[Source extract]
# Nissan OEM parts



## By Nature (Apr 30, 2002)

How come it's such PITA to request a part price from any Nissan dealership website? You have to fill out Address, Name, Phone, Vin, your family tree, submit finger prints and etc...

I realize that VIN is important for identifying the right part for you car, but how do all other vendor websites manage without any of that information?


----------



## RiceBox (Apr 30, 2002)

Maybe Nissan wants to keep track of problem cars, other vendors son't give a shit about stuff like that.


----------



## By Nature (Apr 30, 2002)

RiceBox said:


> *Maybe Nissan wants to keep track of problem cars, other vendors son't give a shit about stuff like that. *


Yeah, but replacement part (like brake rotor) doesn't mean that there is a problem with the car... Just time to get replaced


----------



## RiceBox (Apr 30, 2002)

[Task requirements]
(a) Write out the passage of the Nissan OEM parts thread between "I realize that" and "of that information?", inclusive.
(b) In the Nissan OEM parts thread, list every item the first post says you have to fill out or submit to get a part price from a Nissan dealership website.
The data below plays no part in this.

[Saved entries]
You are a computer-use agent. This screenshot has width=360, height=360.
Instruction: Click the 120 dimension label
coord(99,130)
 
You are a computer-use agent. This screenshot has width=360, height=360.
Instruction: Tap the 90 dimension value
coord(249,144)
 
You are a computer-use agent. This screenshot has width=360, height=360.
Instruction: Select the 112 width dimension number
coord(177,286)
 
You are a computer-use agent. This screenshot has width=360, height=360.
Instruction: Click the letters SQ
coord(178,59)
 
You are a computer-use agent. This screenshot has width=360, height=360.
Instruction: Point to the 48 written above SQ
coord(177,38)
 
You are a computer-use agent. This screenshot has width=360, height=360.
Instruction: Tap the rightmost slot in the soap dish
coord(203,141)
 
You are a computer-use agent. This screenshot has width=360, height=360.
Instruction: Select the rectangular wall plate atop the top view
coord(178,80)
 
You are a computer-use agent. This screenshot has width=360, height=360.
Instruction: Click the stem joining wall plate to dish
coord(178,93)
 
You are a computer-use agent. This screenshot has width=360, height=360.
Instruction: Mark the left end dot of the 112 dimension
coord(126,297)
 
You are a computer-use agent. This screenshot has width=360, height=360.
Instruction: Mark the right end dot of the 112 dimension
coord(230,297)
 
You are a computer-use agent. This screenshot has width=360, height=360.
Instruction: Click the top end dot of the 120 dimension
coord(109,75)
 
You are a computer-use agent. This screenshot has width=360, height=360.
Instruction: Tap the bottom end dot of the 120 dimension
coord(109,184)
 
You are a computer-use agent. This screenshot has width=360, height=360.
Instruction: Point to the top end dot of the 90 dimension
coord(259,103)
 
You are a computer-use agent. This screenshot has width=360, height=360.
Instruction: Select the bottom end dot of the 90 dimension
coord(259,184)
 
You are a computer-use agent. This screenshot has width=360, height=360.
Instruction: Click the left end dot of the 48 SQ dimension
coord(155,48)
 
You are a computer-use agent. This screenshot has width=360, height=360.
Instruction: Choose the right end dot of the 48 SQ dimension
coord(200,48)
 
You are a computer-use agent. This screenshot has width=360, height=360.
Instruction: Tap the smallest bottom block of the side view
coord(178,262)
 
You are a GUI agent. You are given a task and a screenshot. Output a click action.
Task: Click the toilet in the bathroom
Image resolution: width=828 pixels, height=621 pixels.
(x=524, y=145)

[Solutions to the problems]
(a)
I realize that VIN is important for identifying the right part for you car, but how do all other vendor websites manage without any of that information?

(b) Address; Name; Phone; Vin; your family tree; finger prints